Secrest brings the extraordinary Olivetti clan vividly to life, reports on highly suspicious deaths, and dramatically illuminates their legendary company’s shocking downfall via long-hidden, deeply sordid conspiracies among fascists, Mafiosi, the CIA, IBM, GE, and Fiat to obliterate Olivetti’s crowning achievement and marvel of ingenuity, Programma 101, the first desktop computer. Deftly seeded with clues and lavish in intriguing detail, Secrest’s many-faceted exposé intensifies with dark surprise as it reveals Cold War acts of sinister politics, ruthless espionage, and covert crimes, and traces the long, grasping tentacles of the American military-industrial complex.
These are sensational charges, and Ms. Secrest doesn’t make them calmly. Whereas her earlier chapters are engaging and tolerably well written, the last and longest—the book’s raison d’être—is a muddle, its flimsy theories spewed out in feverish prose ... Subscribing to a cartoonishly exaggerated view of American power in Italy, Ms. Secrest blames it for all Olivetti’s misfortunes ... [Secrest's] attempt to establish the Olivettis as victims of American villainy is doomed by her weakness for dietrologia, with its paranoia and Cold War clichés. It’s as if some dark puppet master menaced her with a poison gun.
Secrest focuses more on the Olivetti family than its products. There is a bare-bones description of the P101 and how it was developed...But there is little more on what must be an intriguing techie history ... Secrest thus also misses several opportunities to tease out intriguing storylines ... The book’s treatment of espionage is at times more detailed than its take on tech ... This conspiracy-mongering is a shame. Secrest does all the right research, and the clues to the company’s troubles (and Olivetti’s woes) are right in front of her. In an era of rampant conspiracy theories, we rely on scholarship to pull out the facts, not just the speculation ... Yet this book is, in other ways, a laudable attempt. It shines when describing Adriano Olivetti’s interest in architecture. Secrest writes well on the aesthetics of Olivetti machines...Her biographer’s instinct is also to be applauded. As she laments, 'the Programma 101 has not been well served by computer historians on or off the Internet.' She is right. That record remains to be filled.

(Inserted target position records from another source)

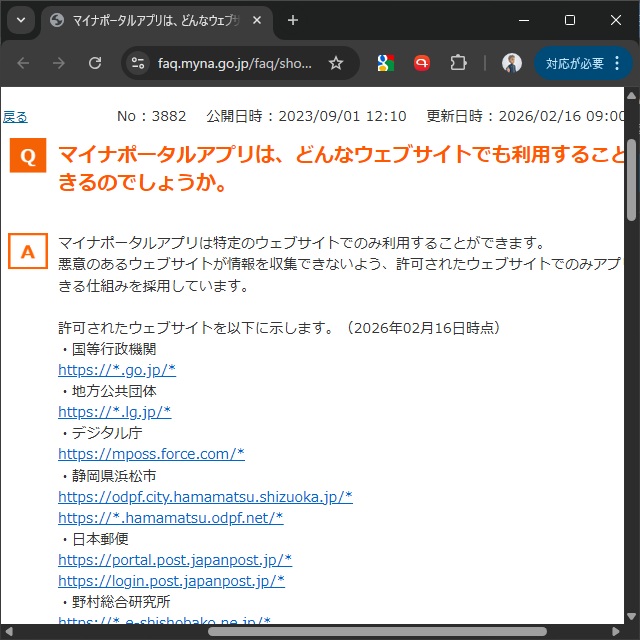Image resolution: width=640 pixels, height=640 pixels.
Task: View site information icon in address bar
Action: tap(138, 63)
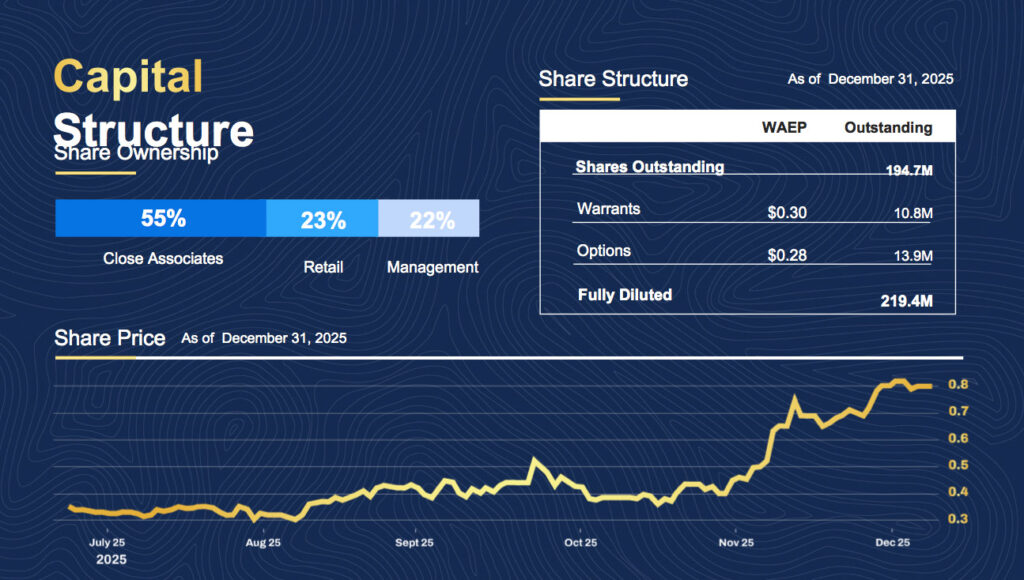Click the 55% Close Associates bar segment
The width and height of the screenshot is (1024, 580).
tap(161, 218)
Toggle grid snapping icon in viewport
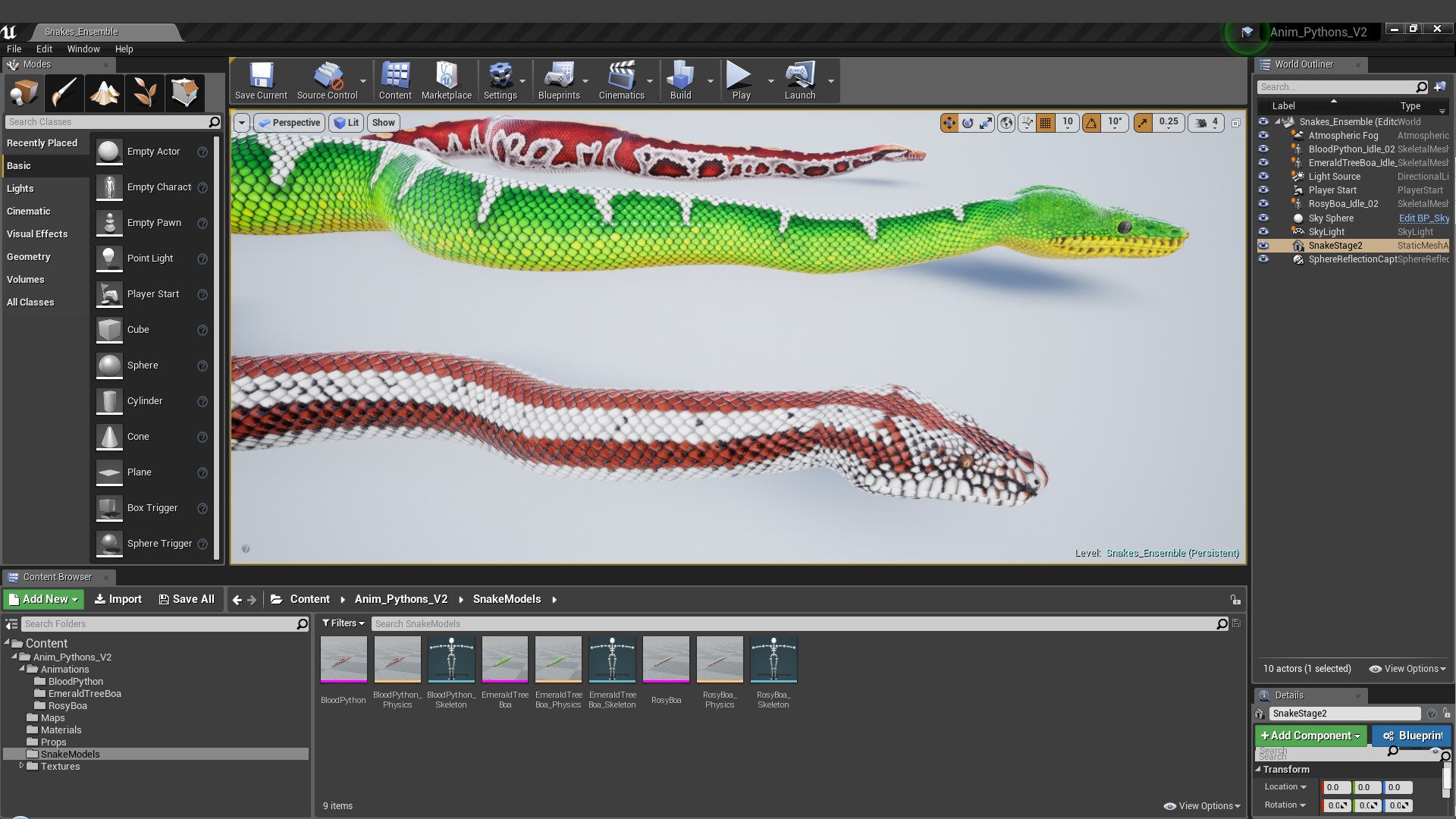 [x=1046, y=123]
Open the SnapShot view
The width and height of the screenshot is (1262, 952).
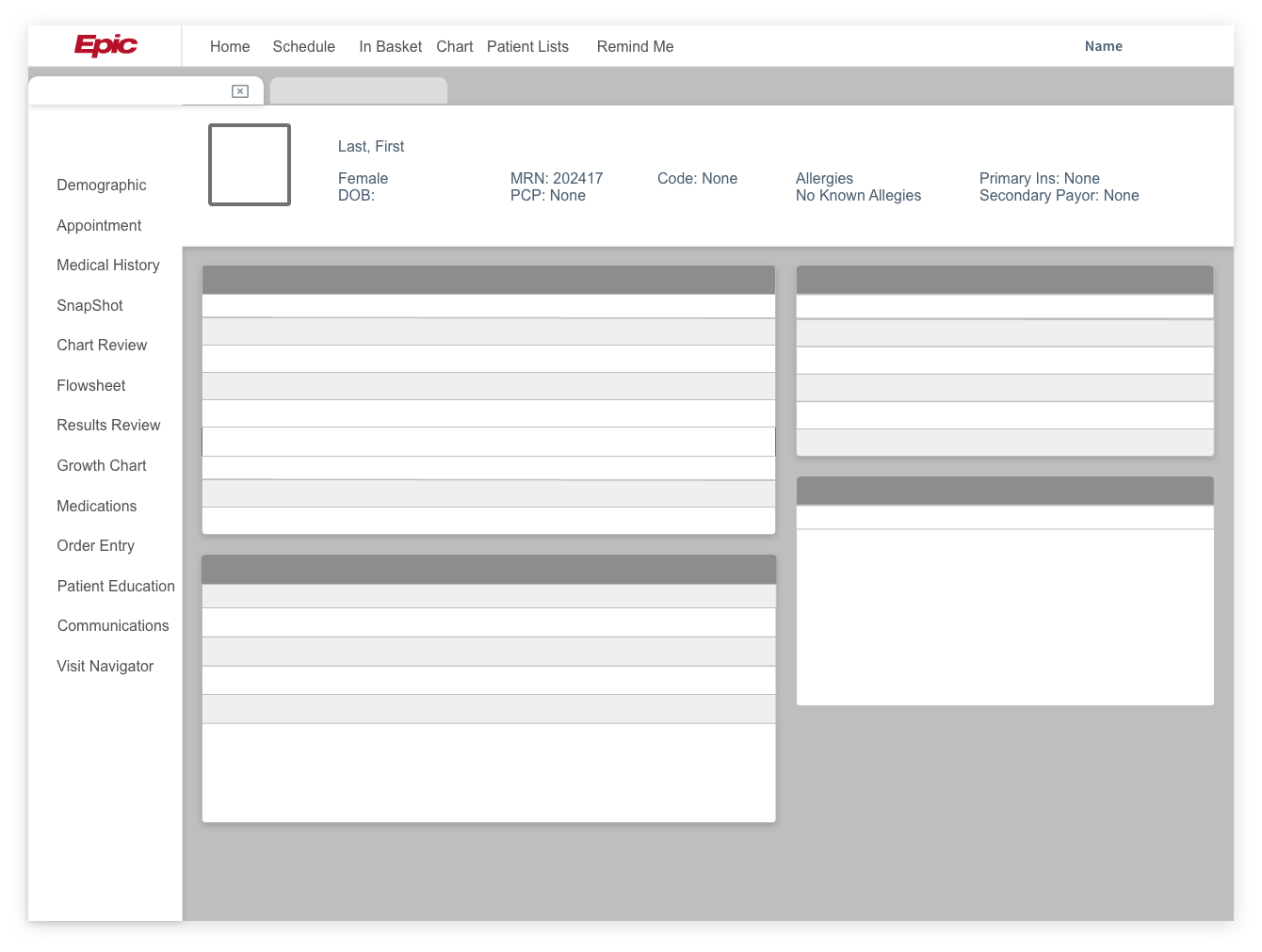(89, 305)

The Mysterious Affair at Olivetti...tells a circuitous, bizarre story ... It's a useful reminder to be skeptical of the stories companies tell about themselves. Still, the book is a little in the weeds. The first two-thirds or so of The Mysterious Affair at Olivetti, despite their spanning two world wars and an unending series of complicated and fascinating interpersonal dynamics, can at times feel tedious and confusing. Secrest moves between time periods in a way that can be difficult to track—and the relationship each of the long list of characters who appear has to the Olivetti family is often hard to ascertain. Working through the wave of information, however, is worth it for the absolutely thrilling—if not entirely believable—theorizing and deducing that takes place over the last third of the book. The mostly straitlaced history turns conspiratorial ... The Mysterious Affair at Olivetti is a rigorous history of a powerful Italian family and their company with an absolutely gripping but specious and perhaps reckless section of conspiracizing at the end. One must read it skeptically, but it's exciting to watch someone try to put the pieces together, even if a large percentage are missing.
That much of the author’s argument proceeds by inference and suggestion doesn’t diminish its plausibility ... A competently written story that limns the complex spy-vs.-spy calculus of a time still fresh in memory.
... fascinating ... Whether one buys into this conspiracy theory, Secrest offers a riveting look at an ambitious and inventive family deserving wider attention.